"I have seen 3 vets. One of them said there might be a tumour inside the right ear," the young lady said to me. "The last vet advised ear surgery." From my impressions, the young couple wanted a permanent solution to this one-year problem of the Westie with the itchy right ear and they came to see me.
This dog had lots of "water" inside the ear canal. I palpated the right ear. There was some pain as the dog moved his head away. But not great pain. As I pressed the ear, more "watery" discharge come out. As I cleared the discharge with a piece of tissue and then pressed the ear, more "watery" discharge comes out. Not those thick yellow pus, but watery. Why?
It was as if the horizontal ear canal was a deep well with lots of water. "Did your father apply the commercial ear drops recently?" I asked.
"No," the young lady said. "No more ear drops left."
This was a most unusual case.
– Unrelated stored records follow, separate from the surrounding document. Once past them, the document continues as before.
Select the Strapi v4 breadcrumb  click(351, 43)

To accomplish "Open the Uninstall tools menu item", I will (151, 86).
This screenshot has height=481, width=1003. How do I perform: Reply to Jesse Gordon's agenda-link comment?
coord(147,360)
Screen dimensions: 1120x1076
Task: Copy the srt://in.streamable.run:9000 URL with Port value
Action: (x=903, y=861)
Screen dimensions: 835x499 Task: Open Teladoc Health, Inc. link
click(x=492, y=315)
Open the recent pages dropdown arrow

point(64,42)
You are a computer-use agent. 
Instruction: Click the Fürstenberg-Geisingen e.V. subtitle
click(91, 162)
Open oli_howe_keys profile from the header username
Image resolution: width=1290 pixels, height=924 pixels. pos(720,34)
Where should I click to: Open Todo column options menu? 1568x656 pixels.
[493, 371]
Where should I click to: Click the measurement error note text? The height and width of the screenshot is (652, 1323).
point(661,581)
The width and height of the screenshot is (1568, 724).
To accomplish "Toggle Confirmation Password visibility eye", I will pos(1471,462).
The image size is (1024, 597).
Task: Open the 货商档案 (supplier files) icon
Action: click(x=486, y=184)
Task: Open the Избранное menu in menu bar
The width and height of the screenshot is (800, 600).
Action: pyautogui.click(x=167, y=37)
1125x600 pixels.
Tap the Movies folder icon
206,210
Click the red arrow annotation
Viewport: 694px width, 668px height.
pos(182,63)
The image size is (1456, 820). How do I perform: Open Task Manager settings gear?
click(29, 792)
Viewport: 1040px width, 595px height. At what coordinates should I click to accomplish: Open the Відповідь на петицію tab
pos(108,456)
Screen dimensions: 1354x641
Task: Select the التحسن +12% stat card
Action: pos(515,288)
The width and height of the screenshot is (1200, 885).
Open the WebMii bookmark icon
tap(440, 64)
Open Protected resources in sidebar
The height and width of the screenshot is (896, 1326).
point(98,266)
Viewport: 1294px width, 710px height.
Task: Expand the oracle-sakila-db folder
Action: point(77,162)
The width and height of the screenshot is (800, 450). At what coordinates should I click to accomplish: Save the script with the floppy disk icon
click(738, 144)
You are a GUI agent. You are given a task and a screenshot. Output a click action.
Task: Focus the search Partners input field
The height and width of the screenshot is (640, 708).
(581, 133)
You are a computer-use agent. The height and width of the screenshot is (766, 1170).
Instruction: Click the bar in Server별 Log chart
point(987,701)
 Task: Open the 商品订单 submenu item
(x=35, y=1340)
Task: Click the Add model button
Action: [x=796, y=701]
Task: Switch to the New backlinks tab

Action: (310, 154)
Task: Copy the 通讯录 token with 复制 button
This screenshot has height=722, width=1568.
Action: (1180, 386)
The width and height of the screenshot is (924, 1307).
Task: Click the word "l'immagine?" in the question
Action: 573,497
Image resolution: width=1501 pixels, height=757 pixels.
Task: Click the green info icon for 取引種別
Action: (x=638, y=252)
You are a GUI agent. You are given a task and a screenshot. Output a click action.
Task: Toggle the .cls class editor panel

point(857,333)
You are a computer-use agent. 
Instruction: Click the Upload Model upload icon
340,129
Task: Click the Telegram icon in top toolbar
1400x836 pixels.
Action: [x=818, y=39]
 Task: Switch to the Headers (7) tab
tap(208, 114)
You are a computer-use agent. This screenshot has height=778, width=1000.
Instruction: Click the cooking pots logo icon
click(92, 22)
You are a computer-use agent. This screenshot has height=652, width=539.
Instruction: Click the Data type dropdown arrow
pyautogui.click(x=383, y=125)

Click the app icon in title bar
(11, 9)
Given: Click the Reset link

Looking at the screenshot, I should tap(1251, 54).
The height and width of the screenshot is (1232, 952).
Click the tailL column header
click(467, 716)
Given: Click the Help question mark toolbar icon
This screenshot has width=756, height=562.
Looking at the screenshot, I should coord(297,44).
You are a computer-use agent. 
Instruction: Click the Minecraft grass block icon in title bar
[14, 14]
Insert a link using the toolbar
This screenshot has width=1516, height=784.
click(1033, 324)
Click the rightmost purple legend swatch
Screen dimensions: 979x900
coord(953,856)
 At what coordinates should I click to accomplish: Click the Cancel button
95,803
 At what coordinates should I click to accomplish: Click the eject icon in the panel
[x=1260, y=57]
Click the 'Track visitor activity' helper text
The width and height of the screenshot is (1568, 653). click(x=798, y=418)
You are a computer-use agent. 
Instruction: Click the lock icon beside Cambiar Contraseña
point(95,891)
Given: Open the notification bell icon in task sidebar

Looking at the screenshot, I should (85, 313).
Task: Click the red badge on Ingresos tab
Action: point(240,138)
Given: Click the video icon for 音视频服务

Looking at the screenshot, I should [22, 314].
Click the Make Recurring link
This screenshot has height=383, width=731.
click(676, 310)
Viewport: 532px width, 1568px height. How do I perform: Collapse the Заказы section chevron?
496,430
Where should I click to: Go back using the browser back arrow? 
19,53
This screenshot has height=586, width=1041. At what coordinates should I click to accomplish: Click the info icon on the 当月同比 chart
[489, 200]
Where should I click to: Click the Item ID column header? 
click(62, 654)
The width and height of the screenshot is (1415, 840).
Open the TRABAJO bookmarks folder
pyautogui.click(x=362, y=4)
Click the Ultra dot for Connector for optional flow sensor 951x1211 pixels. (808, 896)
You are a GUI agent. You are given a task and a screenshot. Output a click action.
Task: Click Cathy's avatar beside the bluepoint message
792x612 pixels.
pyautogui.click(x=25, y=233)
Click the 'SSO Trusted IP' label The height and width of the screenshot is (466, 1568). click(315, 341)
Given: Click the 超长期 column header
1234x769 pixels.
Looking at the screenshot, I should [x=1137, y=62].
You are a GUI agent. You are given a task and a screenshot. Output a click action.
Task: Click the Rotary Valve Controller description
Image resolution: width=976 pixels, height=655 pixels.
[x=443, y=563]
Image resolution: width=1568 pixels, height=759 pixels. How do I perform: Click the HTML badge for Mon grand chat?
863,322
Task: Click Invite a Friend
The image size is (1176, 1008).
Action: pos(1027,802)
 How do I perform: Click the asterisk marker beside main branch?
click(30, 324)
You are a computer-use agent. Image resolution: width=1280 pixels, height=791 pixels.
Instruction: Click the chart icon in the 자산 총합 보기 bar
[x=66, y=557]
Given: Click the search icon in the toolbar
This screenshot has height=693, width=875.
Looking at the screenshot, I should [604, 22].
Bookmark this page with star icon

It was as if there was "underground" water.
"This ear needed to be irrigated," I advised.
I collaborate with Dr Vanessa on this case as part of my mentorship and succession program for Toa Payoh Vets.
Each young vet has his or her own idea of treatment and I wanted to make sure that this dog had a treatment that I would be doing and to maintain a standard of care that would be satisfactory to dog owners who come to Toa Payoh Vets for second or more opinions.
Domitor IV sedated the dog partly. Muzzled. Dr Vanessa put in the pink antiseptic solution into the ear canal, massaged it to clear the debri. That is the standard way and that would be what the other vets had been doing. Nothing wrong with that.
But it might not be effective compared to ear irrigation.
So I intervened and demonstrated how the ear irrigation ought to be done. There is a technique. I had shown this in my video at:
Dr Vanessa used the 20-ml syringe to flush the ear. "You need to exercise your thumb muscles," I said as she injected the water into the ear without much force. "The irrigation angle has to be at 45 degrees to the horizontal canal and with speed," I demonstrated. It is easier said and demonstrated than done.
White tissue pieces from the walls of the vertical canal came out. Large extensive ulcers. As I irrigated more, a small piece of brown tissue came out. Then a few more brown bits. Strange. No pus.
I left the room to talk to the couple. Then I returned to the room to continue working with Dr Vanessa. She had extracted a big amount of brownish fibres from deep inside the ear. Good work. "What are these brown stuff?" I asked her.
"It could be tumours," she said. We showed the brown fibres to the young couple who was equally as perplexed.
"Did your father use cotton buds to clean the right ear?" I asked.
"Yes," the lady said. Later she said that her father used cotton wool wrapped around a pair of forceps to clean this ear.
So, the clue was given. The father would have used lots of cotton wool over the past year to resolve the ear problem. The fibres loosened and got impacted inside the horizontal canal. The whole canal filled up. The fibres absorbed the "water" of the commercial ear drops. At the same time, the bleeding from the canal wall due to aggressive ear cleaning by the father stained the fibres into dark brown as red blood becomes brown over time. These were the fibres or "tumours" pulled out.
Is this hypothesis sound? It is an unusual case as there was no pus. No time for pus to form too as the father must be doing ear cleaning every day. Sometimes, the grown up children don't know what the father is doing in the care of the dog as they work long hours.
Dr Vanessa extracted as much as possible. Evidence shown. She showed the couple the ear canal via the auroscope.
Ear swab for bacterial culture. Blood test.
My advice was to lateral canal resection to resolve the dog's problem once and for all. The impacted cotton wool is deep inside the horizontal canal and opening up the vertical canal to get the hidden wool is the best solution. Owners want one treatment not several visits. This is understandable for every one. I advise surgery one week later.